Emotional Distress and Health

Posted: September 3rd, 2013








Emotional Distress and Health






Emotional Distress and Health

Most people suffering from posttraumatic stress disorder also experience pain. These individuals tend to undergo difficulties with physical pain. Post traumatic stress disorder has been associated with many health disorders. Some of the chronic health ailments associated with PTSD include, sleep apnea, obesity, diabetes, headaches and heart complications. There lies a relationship between PTSD occurrence and pain especially chronic headaches and migraines. This pain can often lead to unhealthy ways of coping and thus lead to more serious and life threatening ailments.

Although research does not conclusively explain the reason why persons suffering from PTSD have a high risk of suffering from chronic health disorders such as headaches and migraines, the stress associated with PTSD is however linked to chronic headaches and migraines. The symptoms that persons suffering from PTSD usually suffer from create high chances of the individual undergoing very high stress levels and emotional strain. The created stress and strain often ends up in having the individuals experience headaches in their daily lives (Breslau, Kessler, Chilcoat, Schultz, Davis, Andreski, 1998).

PTSD highly alters various aspects of an individual’s life. A person suffering from this ailment will often have difficulties with work duties and relationships. This increases the chances of such an individual suffering from stress and the likelihood of having headaches. There are instances where the traumatic events leading to PTSD increase the individual’s chances of experiencing chronic headaches. War veterans suffering from PTSD because of the traumatic events depicted in battles complain of chronic headaches and migraines. Chronic migraines and headaches are also related to PTSD in terms of the traumatic event preceding PTSD. If the traumatic event involved head injuries or traumatic brain injury, such individuals are more prone to headaches coinciding with PTSD.

One of the physiological mechanism by which emotional stress affects health is the mechanism involving the release of stress hormones during stress allowing for explosive strength and endurance.
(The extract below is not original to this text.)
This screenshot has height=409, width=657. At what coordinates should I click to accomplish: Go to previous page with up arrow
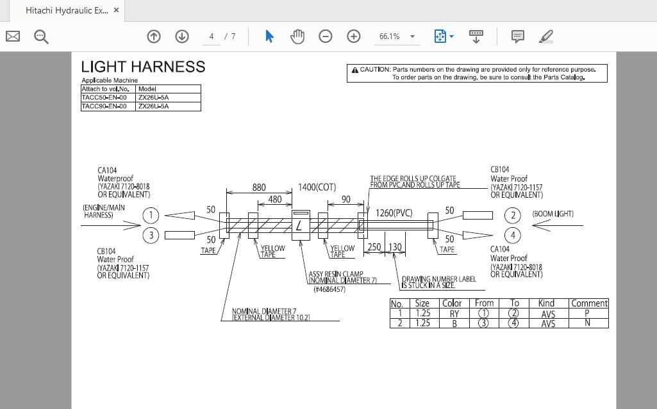tap(154, 36)
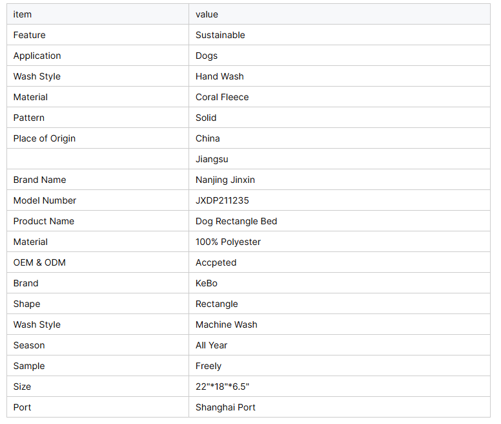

This physiological mechanism is often called the “fight-or-flight” response to a stressing event (Braun, Greenberg, Daaberg, & Lerer, 2000). During this instance, the brain regulates the release of adrenaline, cortisol and other stress hormones that primarily increase the heart’s beating rate, tension within the muscles and the redirection of blood to the muscular tissues. Although all this processes are aimed at enabling the body to ward of imminent danger, increased instances such as this tend to result into adverse health implications (Braun, Greenberg, Daaberg, & Lerer, 2000).

Continuous instances depicted by persons undergoing through stress may lead the heart into having an abnormal heart rhythm or complications with the heart muscles due to the constant altering of the heart rate. Hypertension and increased risks of heart attacks are resultants of increased blood pressure in the cardiovascular system. Coronary artery diseases and heart attacks become more rampant due to continual deposit of cholesterol and triglycerides in the blood vessels.

In order to ameliorate these affects, the ailing individual needs to relax and take a back seat on all the hustles of everyday life. The individual is to avoid strenuous activities or anything that creates the heightened emotions. A vacation can be set into place as it can act as an effective diversion from the daily worries. The vacation can also serve to provide the mental capacity with new information and experiences that may not necessarily be charged with associations. More economically friendly measures involve taking part in totally new activities and increase in sports and recreational activities that lead the person into leaving the “scene of the crime”. Other measures involve engaging in yoga and meditation. In extreme cases, professional medical assistance should always be encouraged (Sontag, & Olsen, 2010).



Braun P, Greenberg D, Daaberg H, & Lerer B.  Core symptoms of post-traumatic stress disorder unimproved by alprazolam.  J Clin Psychiatry 1990; 51: 236–238.

Breslau N, Kessler RC, Chilcoat HD, Schultz LR, Davis GC,  & Andreski P.  Trauma and post-traumatic stress  disorder in the community: the 1996 Detroit area survey of trauma.  Arch Gen Psychiatry 1998; 55: 626–632.